**EXTRACT**
Nutrition + Diet

What Kind of Milk Should I Be Drinking?

The nutrition world is flooded with opposing recommendations, making it confusing for clients and consumers to make informed choices about food. Eat this. Don’t eat that. Drink this. Abstain from that. The list goes on and on. In particular, I’m often asked about milk. Mothers trying to make the smartest choices for their kids, as well as health conscious eaters, are always asking me what kind of milk is the healthiest and why?

First, let’s begin with some simple but important facts about the most common kind of milk in your grocery’s dairy section: pasteurized cow’s milk. 
1. Why age plays an issue. Humans are the only species on earth that continue to habitually drink milk after being weaned, and have actually adapted in some segments of the population to be able to do so. All animals (except for one species in the reptile family), stop producing the enzyme to digest lactose in infancy and never drink milk after being weaned.
2. The intestines and protein packed dairy. The protein molecule in cow dairy are too large for the human body to recognize, which makes it harder to digest.
3. The role pasteurization plays. While the pasteurization process kills harmful bacteria in milk, it also destroys some of the good bacteria and enzymes that the human body requires to properly digest the proteins, carbohydrates and fat in cow’s milk.
4. Allergic to milk? Some people are actually allergic to the proteins in milk, like casein. For this reason, and because of pasteurization, the body produces excess mucous and antibodies, creating respiratory and other health issues.
5. All about the pH. Cow’s milk, like most protein-rich dairy and animal products, is inherently acid forming. When the body metabolizes milk, the end result is a more acidic overall pH. To neutralize its own pH, the body will naturally process the acid through organs like the kidneys and pull on alkaline reserves from tissue and bones, running the risk of excessive build up of acid in the body, or acidosis.
6. The give and take of calcium. To counteract the acidity produced by consuming cow dairy, the body will often pull calcium, which is highly alkalinizing, from the bones and teeth to keep everything in balance. Ironically, too much of this activity leads to weakened and brittle bones. That’s why it is essential to eat a diet high in alkaline-forming foods.

**DATA FOR REVIEW**
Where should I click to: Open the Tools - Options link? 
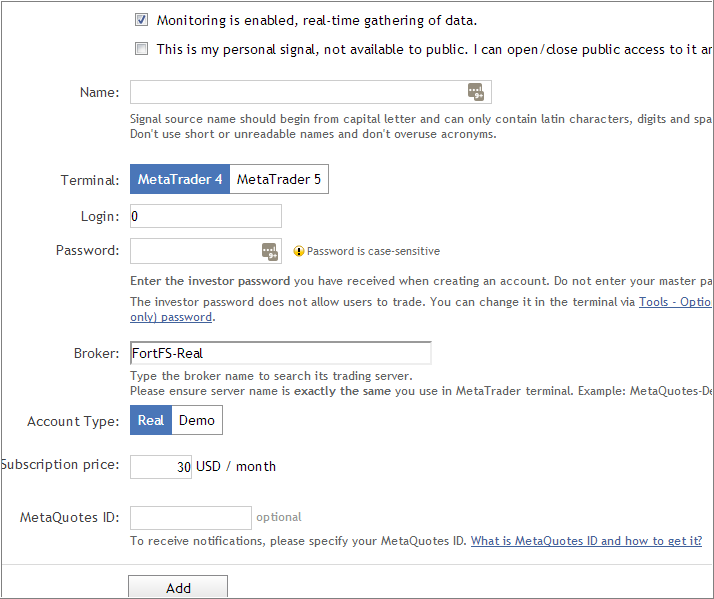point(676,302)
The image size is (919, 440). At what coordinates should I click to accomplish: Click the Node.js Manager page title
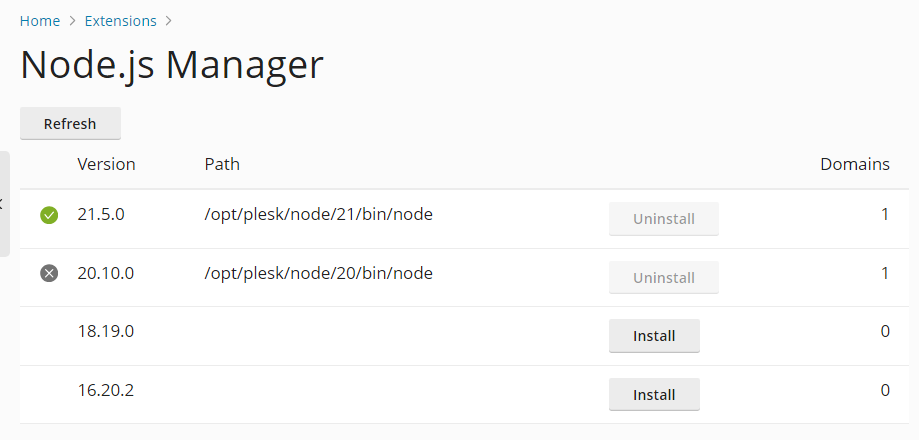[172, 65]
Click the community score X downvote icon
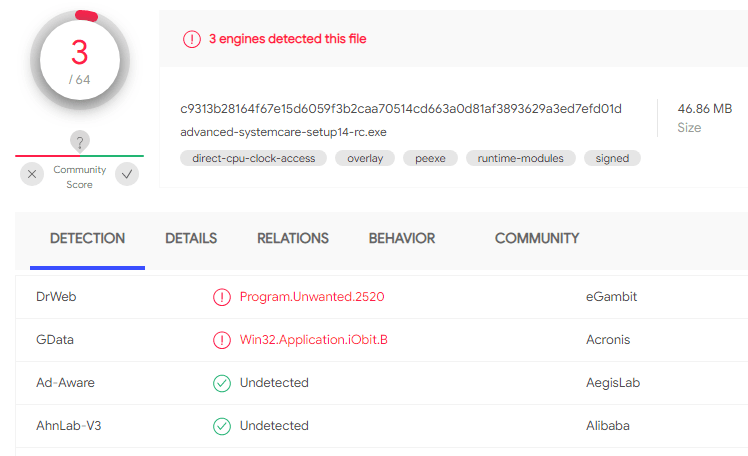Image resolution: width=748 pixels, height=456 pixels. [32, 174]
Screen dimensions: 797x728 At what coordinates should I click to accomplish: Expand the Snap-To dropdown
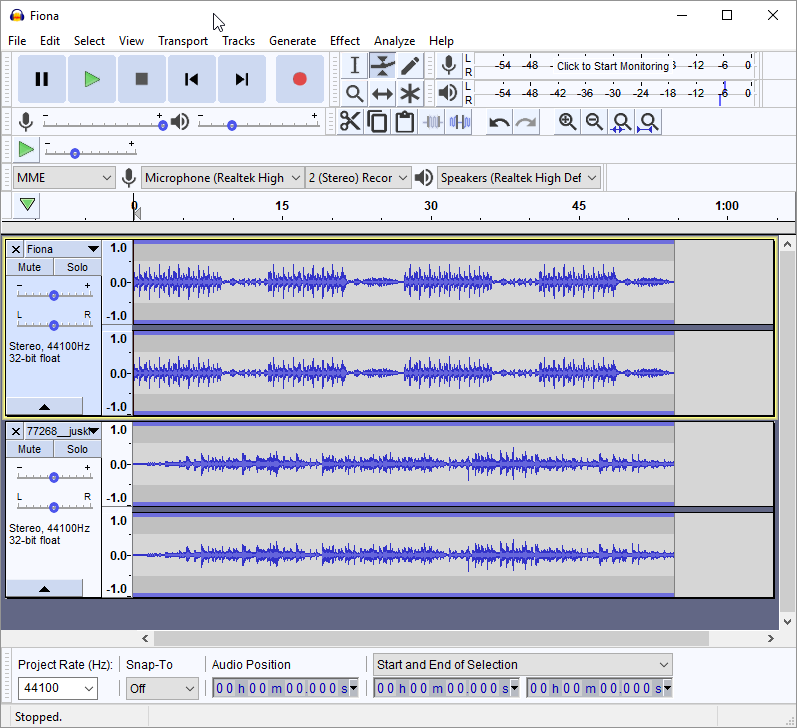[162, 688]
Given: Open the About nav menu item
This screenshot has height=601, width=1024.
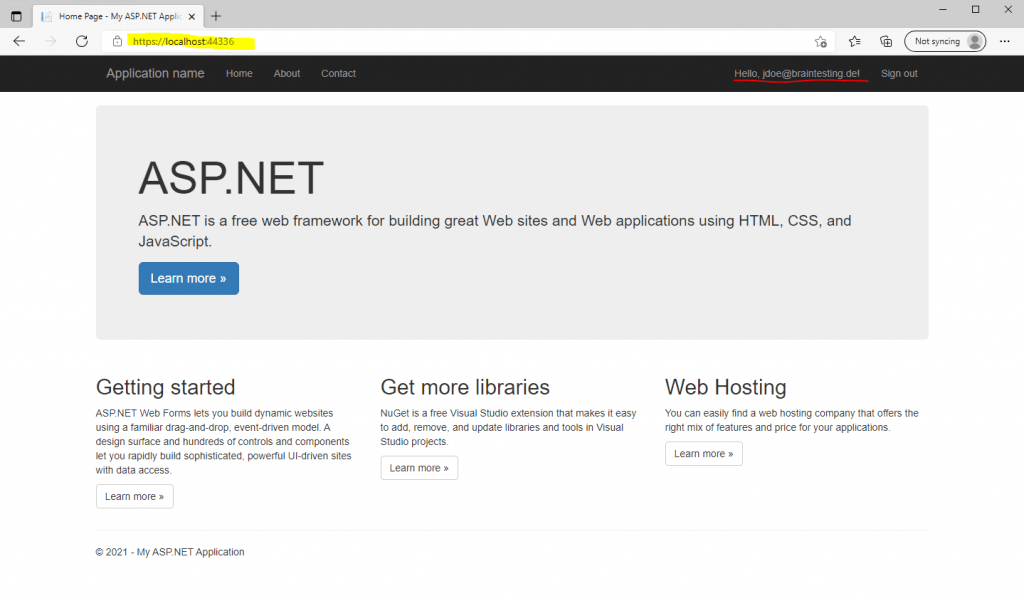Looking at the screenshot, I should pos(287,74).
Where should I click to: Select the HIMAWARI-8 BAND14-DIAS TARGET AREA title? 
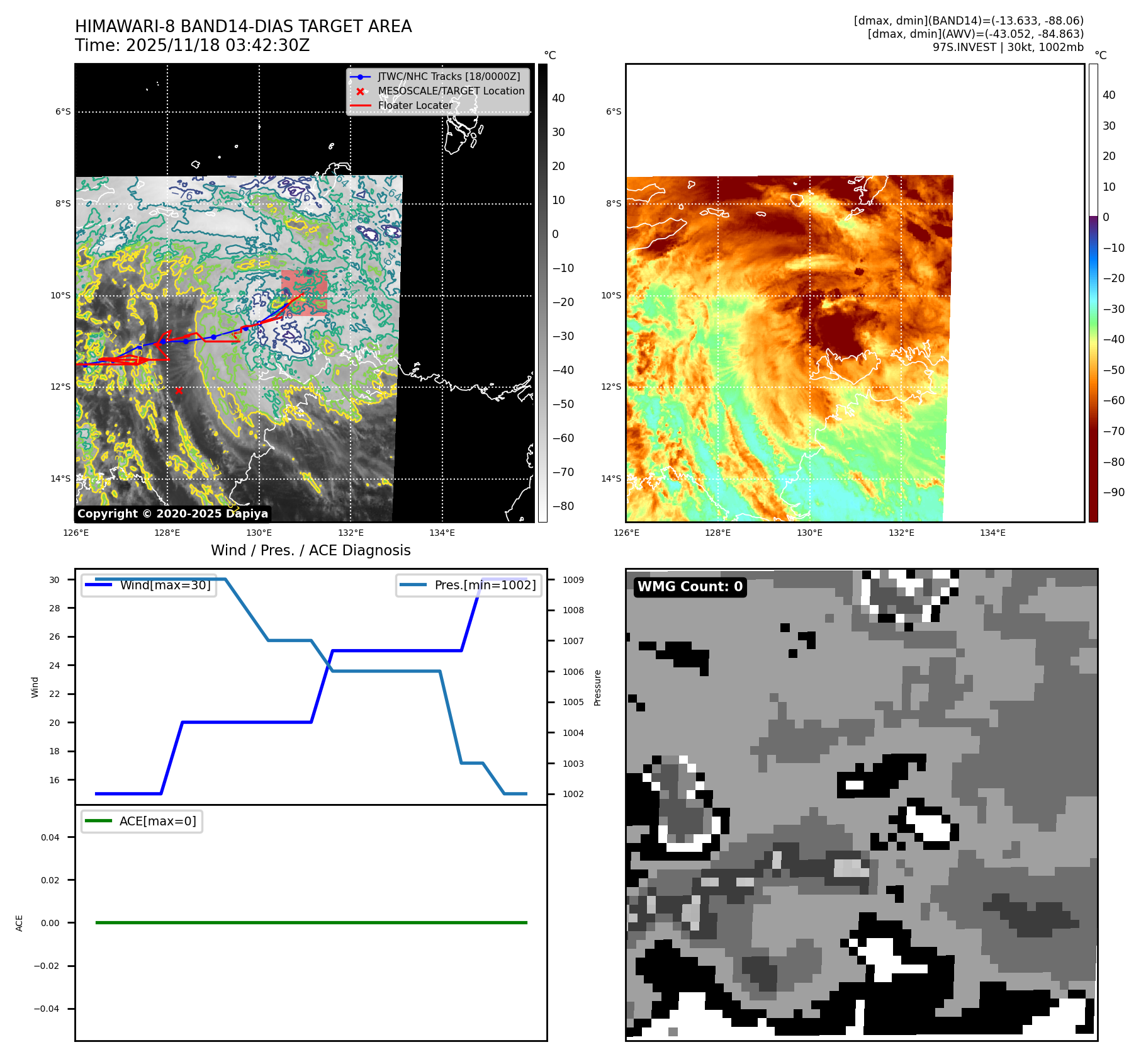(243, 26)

--

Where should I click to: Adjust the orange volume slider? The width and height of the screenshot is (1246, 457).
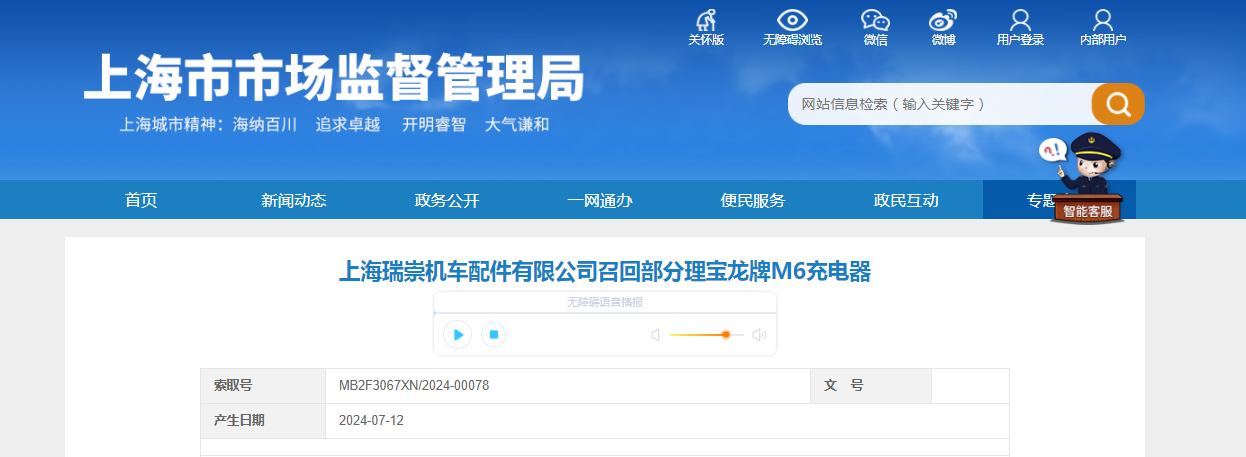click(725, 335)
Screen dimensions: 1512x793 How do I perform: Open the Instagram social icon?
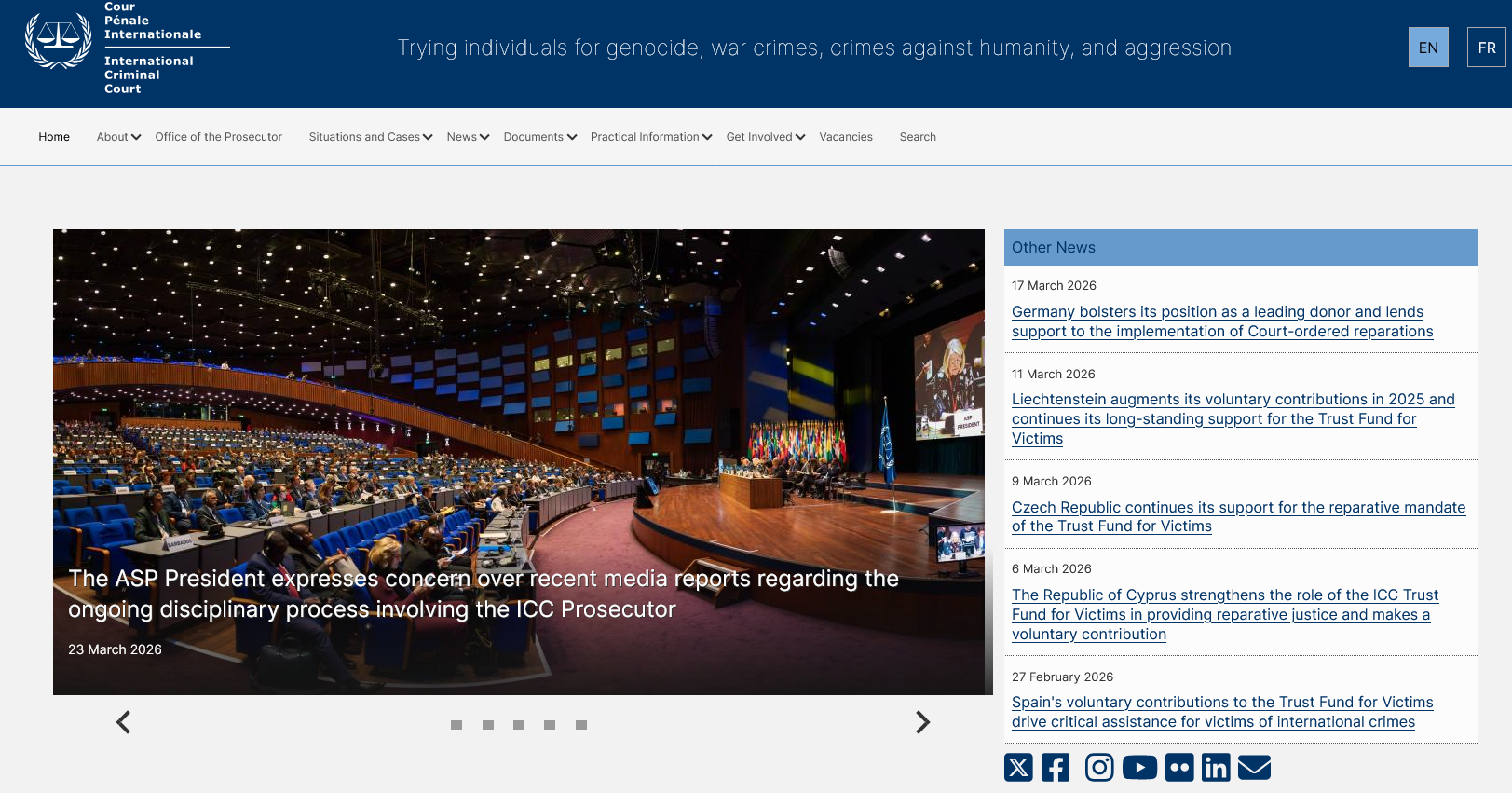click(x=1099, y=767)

--

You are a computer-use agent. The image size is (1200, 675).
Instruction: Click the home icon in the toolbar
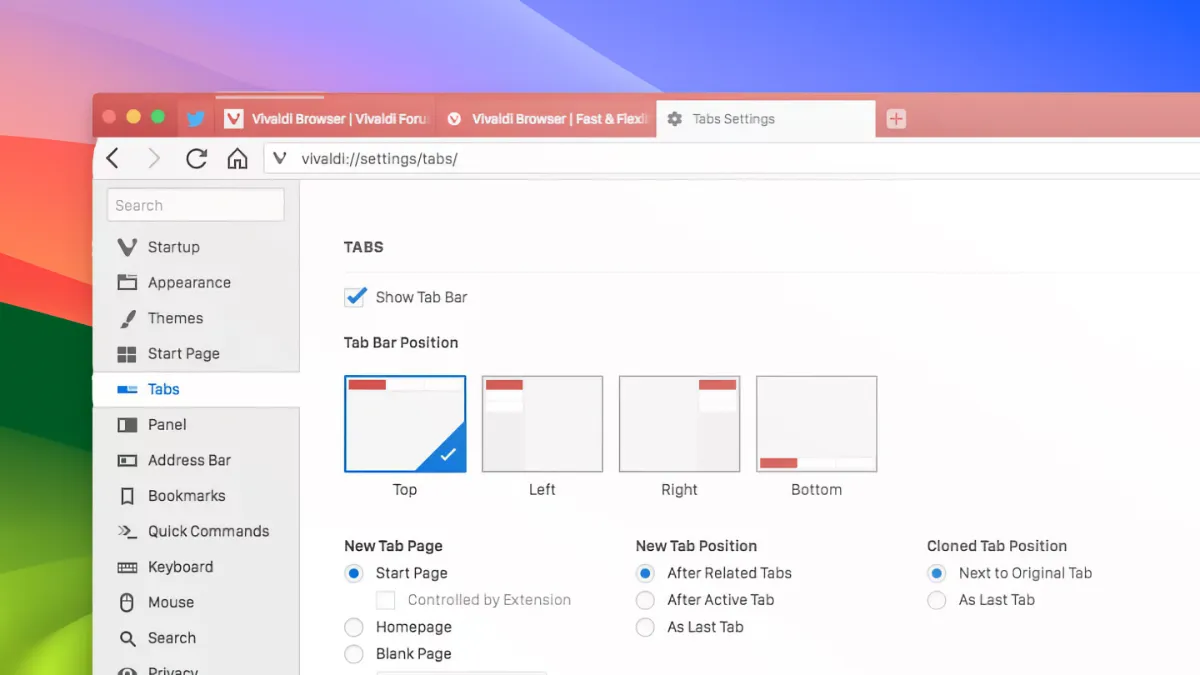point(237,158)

**WHAT NEEDS TO BE DONE**
Pick up the article on which milk to drink after its last sentence and carry it on. The rows are separate material, apart from the milk article.

**RESPONSE**
Now, consider the many alternatives that are becoming increasingly popular in health food stores…

1. Alternative animal-based milk. Dairy alternatives to pasteurized cow’s milk include: raw, unpasteurized cow’s milk, conventional goat and sheep milk, and raw goat and sheep milk. Of all of these options, raw goat and sheep milk are ideal because you avoid the negatives of pasteurization, as well as some of the protein and acid-related issues associated with drinking cow’s milk. While drinking raw cow’s milk may be better than conventional goat and sheep milk, it is kind of a toss up. Retail sale of raw milk in New York State is illegal. However, a handful of New York farms with special licensing can sell raw milk directly to consumers. And, there are plenty of small farms in Connecticut that sell it, as well. Take a day trip out of the city for some fresh air and cleaner dairy. Or, if you’re firmly planted in the city, but still want access to raw milk, you can order online from farms in New Jersey and Pennsylvania.

2. Alternative plant-based milks. The many non-dairy alternatives to pasteurized cow’s milk come from a variety of sources, including produce, nuts, seeds, and grains. Here is a list of my approved picks for non-dairy milks, and why soy milk doesn’t make the cut:

  • Fresh coconut milk. The best kind of coconut milk is made from young Thai coconuts, which contains less starch than the older brown coconuts. Find it freshly made at Juice Press and Juice Generation. Try to avoid canned coconut milk.
  • Nut milks: Almond, Brazil Nut, Macadamia, and Pecan.
  • Seed milks. Hemp, Pumpkin, Sunflower, and Sesame.
  • Grain milks: Rice and Quinoa.

So, why isn’t soy milk NOT on the list? Three letters: G-M-O. Approximately 91-93% of soybeans in the United States come from a Genetically Modified Organism (GMO), which is a scary statistic considering the extremely harmful implications of genetically altered food on the human body. Even with the non-soy dairy alternative milks, be careful to avoid products that contain carrageenan, a carcinogenic additive found in many boxed or packaged dairy products. To guarantee that you’re getting the healthiest product, verify brands that are carrageenan-free on The Cornucopia Institute‘s website. The ideal is to purchase fresh, non-dairy from my approved store list: Gingersnap’s Organic, Juice Press, and and OMILK (they deliver!).